DATASET ENTRIES ▸
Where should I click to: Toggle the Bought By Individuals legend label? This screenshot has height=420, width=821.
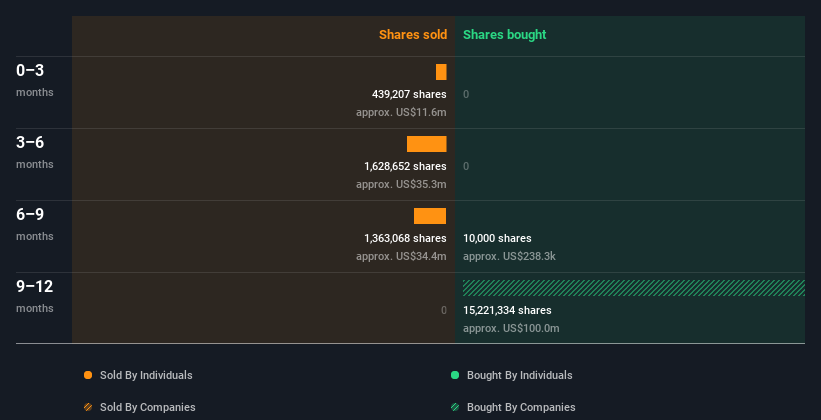(519, 375)
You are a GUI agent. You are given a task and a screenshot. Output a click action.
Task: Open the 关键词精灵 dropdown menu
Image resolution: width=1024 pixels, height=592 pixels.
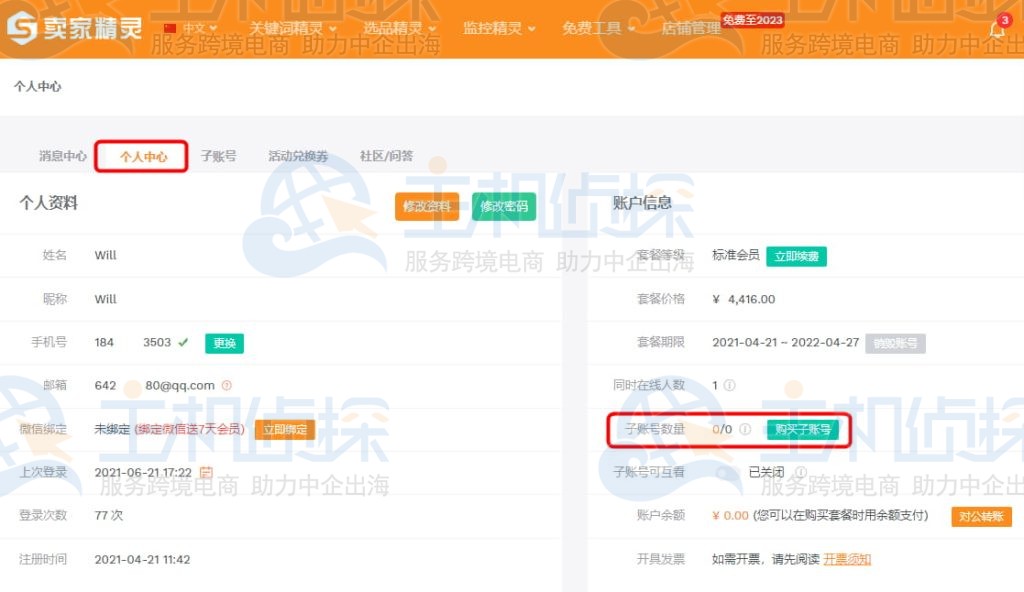click(x=287, y=27)
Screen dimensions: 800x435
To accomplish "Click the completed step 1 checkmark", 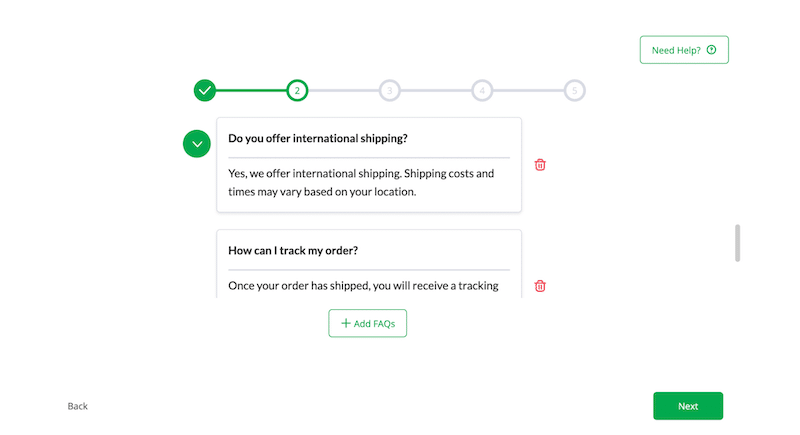I will click(205, 91).
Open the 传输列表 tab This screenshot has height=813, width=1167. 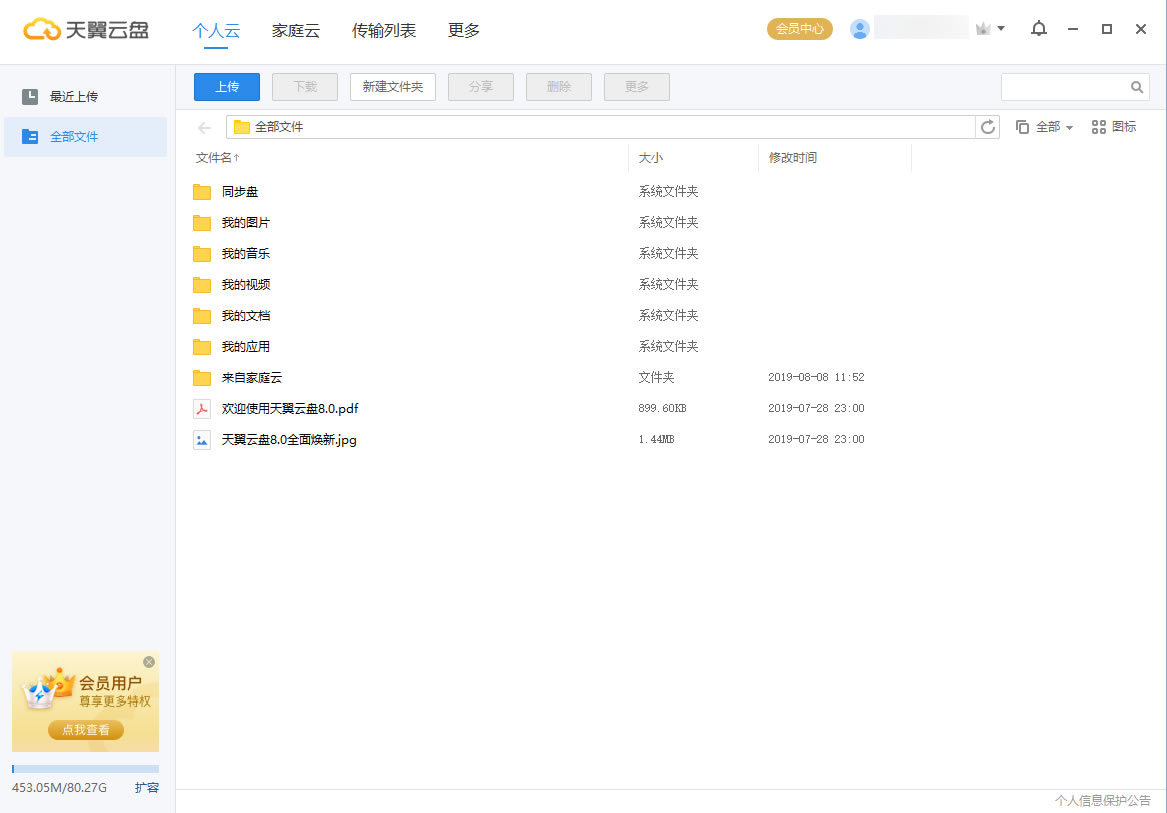tap(385, 31)
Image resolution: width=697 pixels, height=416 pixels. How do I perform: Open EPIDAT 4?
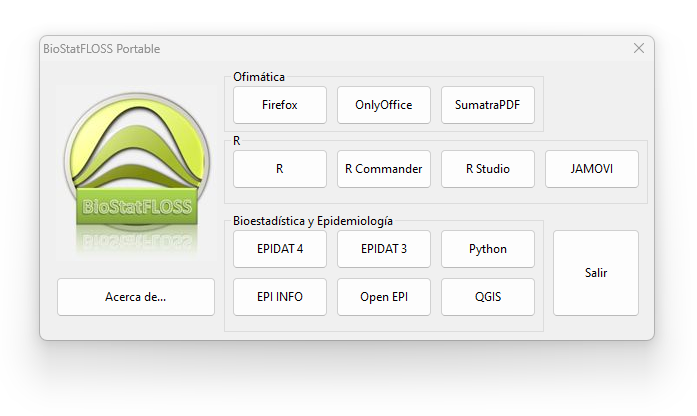point(280,249)
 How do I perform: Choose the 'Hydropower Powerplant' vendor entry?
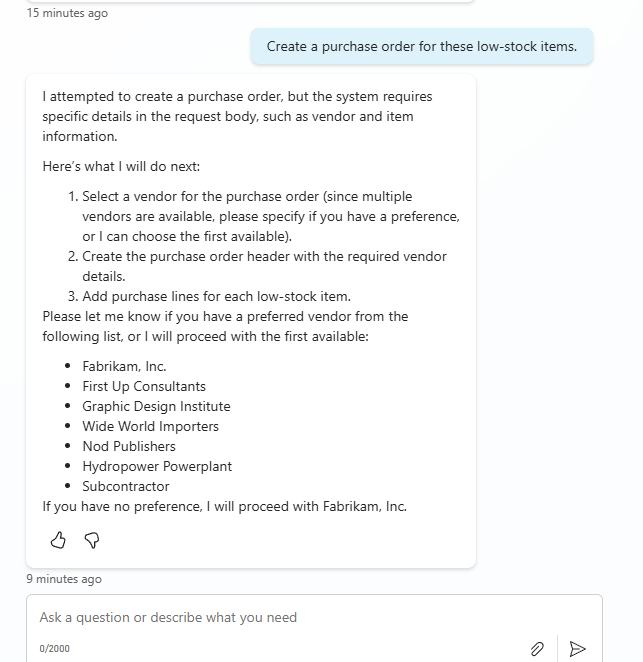point(157,466)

STATED GOAL ▸
List every line from the items above that contains the word "Image", copying each one in full.

ANSWER TO THIS PROBLEM ▸
Image resolution: width=1024 pixels, height=592 pixels.
Image resolution: width=697 pixels, height=416 pixels. How do I perform: Open EPIDAT 4?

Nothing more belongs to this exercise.